Source data:
----------

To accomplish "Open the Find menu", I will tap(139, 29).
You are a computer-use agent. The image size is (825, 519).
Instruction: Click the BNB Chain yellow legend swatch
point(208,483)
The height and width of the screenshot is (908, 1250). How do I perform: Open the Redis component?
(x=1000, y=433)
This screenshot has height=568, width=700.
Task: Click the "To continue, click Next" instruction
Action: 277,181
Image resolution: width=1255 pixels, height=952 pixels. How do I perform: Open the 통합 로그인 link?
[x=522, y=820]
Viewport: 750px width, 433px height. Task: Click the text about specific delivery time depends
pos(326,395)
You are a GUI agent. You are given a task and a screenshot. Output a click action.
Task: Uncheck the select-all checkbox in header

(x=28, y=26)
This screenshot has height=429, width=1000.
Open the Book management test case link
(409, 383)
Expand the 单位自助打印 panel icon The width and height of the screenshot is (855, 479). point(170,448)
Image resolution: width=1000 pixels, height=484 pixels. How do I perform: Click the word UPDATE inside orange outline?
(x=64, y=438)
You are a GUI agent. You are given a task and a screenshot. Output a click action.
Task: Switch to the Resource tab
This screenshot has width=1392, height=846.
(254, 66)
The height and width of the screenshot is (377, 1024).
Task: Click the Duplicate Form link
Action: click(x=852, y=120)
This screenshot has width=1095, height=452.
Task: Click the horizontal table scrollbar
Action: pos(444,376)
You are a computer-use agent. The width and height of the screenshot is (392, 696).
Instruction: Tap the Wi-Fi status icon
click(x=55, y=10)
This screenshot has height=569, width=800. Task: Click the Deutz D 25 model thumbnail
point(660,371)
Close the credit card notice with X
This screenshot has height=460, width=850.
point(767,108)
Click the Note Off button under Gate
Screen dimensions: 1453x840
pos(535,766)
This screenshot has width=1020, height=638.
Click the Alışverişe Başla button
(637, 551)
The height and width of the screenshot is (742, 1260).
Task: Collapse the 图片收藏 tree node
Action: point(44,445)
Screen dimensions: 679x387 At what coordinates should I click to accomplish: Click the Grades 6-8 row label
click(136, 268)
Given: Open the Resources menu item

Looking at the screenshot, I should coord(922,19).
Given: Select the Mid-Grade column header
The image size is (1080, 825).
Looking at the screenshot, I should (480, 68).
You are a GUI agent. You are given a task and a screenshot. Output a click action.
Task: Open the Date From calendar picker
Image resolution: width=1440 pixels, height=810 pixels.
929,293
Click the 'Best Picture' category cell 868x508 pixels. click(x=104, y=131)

----------

WHAT TO WORK ON - Without any alteration, repeat each entry shown above.

ANSWER TO THIS PROBLEM -
To accomplish "Open the Find menu", I will tap(139, 29).
You are a computer-use agent. The image size is (825, 519).
Instruction: Click the BNB Chain yellow legend swatch
point(208,483)
The height and width of the screenshot is (908, 1250). How do I perform: Open the Redis component?
(x=1000, y=433)
This screenshot has height=568, width=700.
Task: Click the "To continue, click Next" instruction
Action: 277,181
Image resolution: width=1255 pixels, height=952 pixels. How do I perform: Open the 통합 로그인 link?
[x=522, y=820]
Viewport: 750px width, 433px height. Task: Click the text about specific delivery time depends
pos(326,395)
You are a GUI agent. You are given a task and a screenshot. Output a click action.
Task: Uncheck the select-all checkbox in header

(x=28, y=26)
This screenshot has height=429, width=1000.
Open the Book management test case link
(409, 383)
Expand the 单位自助打印 panel icon The width and height of the screenshot is (855, 479). point(170,448)
Image resolution: width=1000 pixels, height=484 pixels. How do I perform: Click the word UPDATE inside orange outline?
(x=64, y=438)
You are a GUI agent. You are given a task and a screenshot. Output a click action.
Task: Switch to the Resource tab
This screenshot has width=1392, height=846.
(254, 66)
The height and width of the screenshot is (377, 1024).
Task: Click the Duplicate Form link
Action: click(x=852, y=120)
This screenshot has width=1095, height=452.
Task: Click the horizontal table scrollbar
Action: pos(444,376)
You are a computer-use agent. The width and height of the screenshot is (392, 696).
Instruction: Tap the Wi-Fi status icon
click(x=55, y=10)
This screenshot has height=569, width=800. Task: Click the Deutz D 25 model thumbnail
point(660,371)
Close the credit card notice with X
This screenshot has height=460, width=850.
point(767,108)
Click the Note Off button under Gate
Screen dimensions: 1453x840
pos(535,766)
This screenshot has width=1020, height=638.
Click the Alışverişe Başla button
(637, 551)
The height and width of the screenshot is (742, 1260).
Task: Collapse the 图片收藏 tree node
Action: point(44,445)
Screen dimensions: 679x387 At what coordinates should I click to accomplish: Click the Grades 6-8 row label
click(136, 268)
Given: Open the Resources menu item

Looking at the screenshot, I should coord(922,19).
Given: Select the Mid-Grade column header
The image size is (1080, 825).
Looking at the screenshot, I should (480, 68).
You are a GUI agent. You are given a task and a screenshot. Output a click action.
Task: Open the Date From calendar picker
Image resolution: width=1440 pixels, height=810 pixels.
929,293
Click the 'Best Picture' category cell 868x508 pixels. click(x=104, y=131)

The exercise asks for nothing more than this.